* **EXTRACT PROVIDED**:
In addition to her parents, Amy has an older brother who is named A.J. He is eight years old. The family lives in a two-bedroom apartment in the greater Dallas area. The children share a bedroom, which is decorated with both dolls and cars to accommodate both genders. They also have a television in their room that is they use for both watching and video gaming. I specifically chose this child because of her enormous sense of curiosity.
Amy can run, walk up stairs with help, and jump off of the floor with both feet. According to the textbook, this is normal large motor development for a two-year-old (Manis, 2017). During my observation, she used different coloring crayons, picked up small beads (with adult supervision to prevent swallowing), played with blocks and displayed a multitude of other skills which require the workings of the small muscle groups. She engages in coloring and drawing pictures, and even has a few on display on her parent’s apartment walls!
According to her mother, Amy is a normal, healthy, growing girl. There were no reports of problems during her infancy. One complaint her mother had, however, was the fact that Amy periodically wakes during the night and will wander into her parent’s bedroom to sleep. Feeding time can be a difficult time for the family, according to Mom. Amy, if given the opportunity according to her parents, would rather eat McDonald’s chicken nuggets day in and day out.
Amy is in the Mental Representation Phase of Piaget’s Sensorimotor Stage according to the textbook (Manis, 2017). She can remember where objects were last placed and recall them again after a few minutes have passed. According to her father, Amy loves to sing. When her mother presents her with a new song, she listens carefully and intently and watches her mother’s lips as she is singing.
Another example of cognitive learning at work is the fact that her parents are now getting her ready for potty training. According to Mom, she shows intense curiosity when it’s time “to go” with Mom and observes closely what is being done. Mom stated that she has been known to lose interest in the task, but responds well when Mom and Dad provide positive reinforcement for voluntarily sitting on the training potty with a diaper still on.

* **BRIEF 1**: Reproduce the stretch of the records from the line containing "Click the red information tool icon" through the end of the records, leaving out the pictures.
The records have no connection to the text.

* **DATA FOR THIS TASK**:
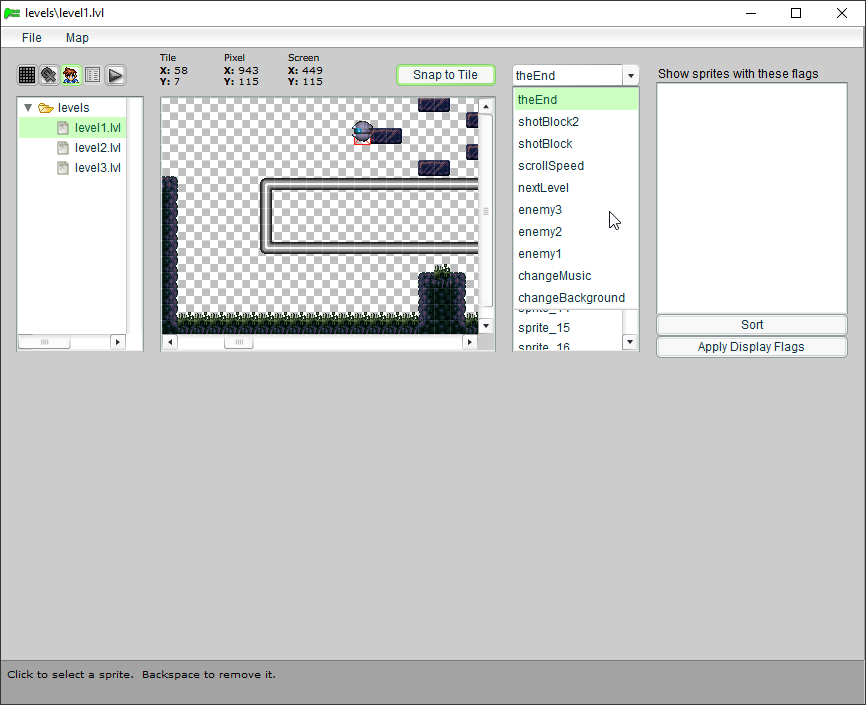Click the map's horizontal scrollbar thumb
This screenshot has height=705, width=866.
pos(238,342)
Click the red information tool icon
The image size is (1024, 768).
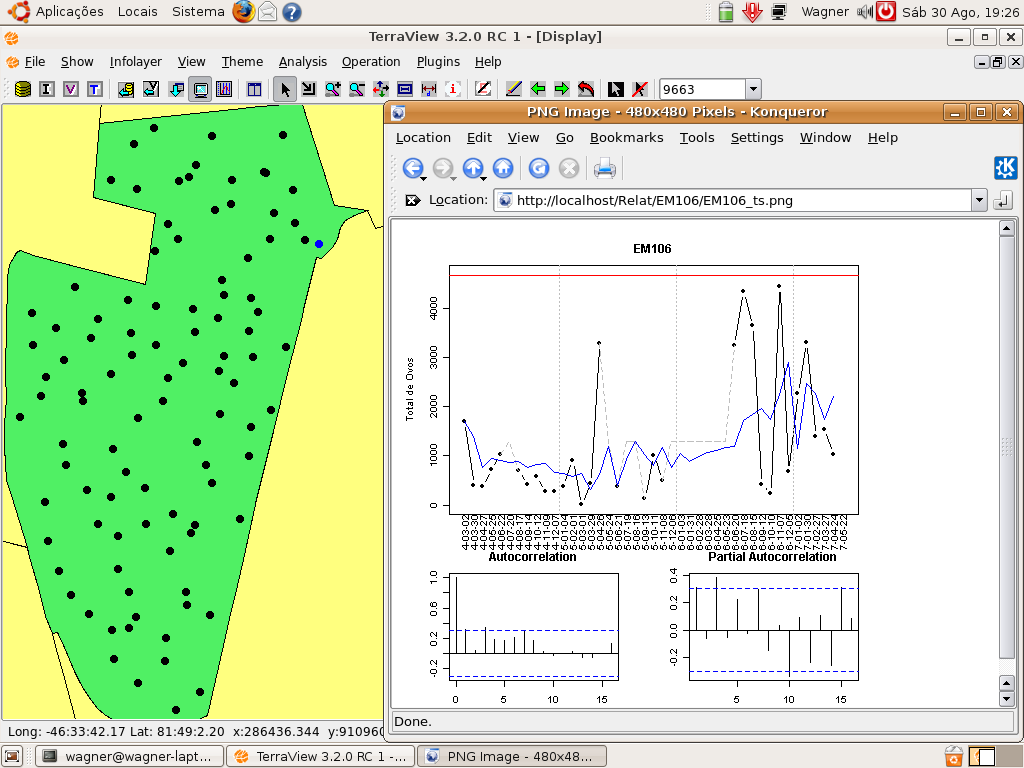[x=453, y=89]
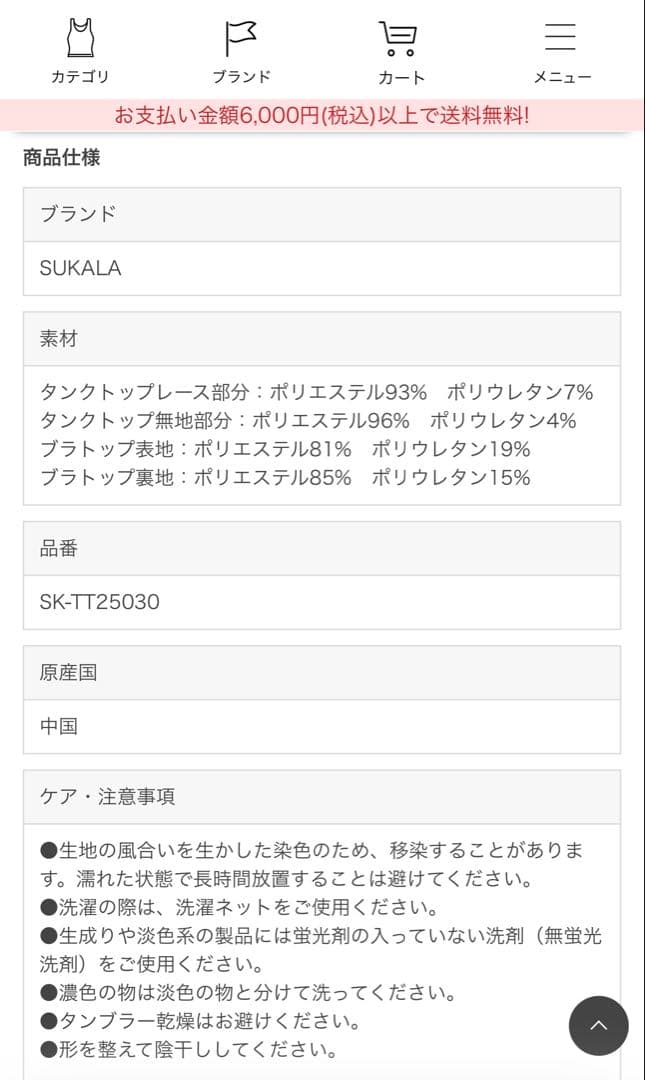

* **BRIEF 2**: According to the child observation, what food would Amy eat every day if given the chance?

* **EXERCISE RESPONSE 1**:
Click the red information tool icon
The image size is (1024, 768).
[x=453, y=89]

* **EXERCISE RESPONSE 2**: McDonald's chicken nuggets.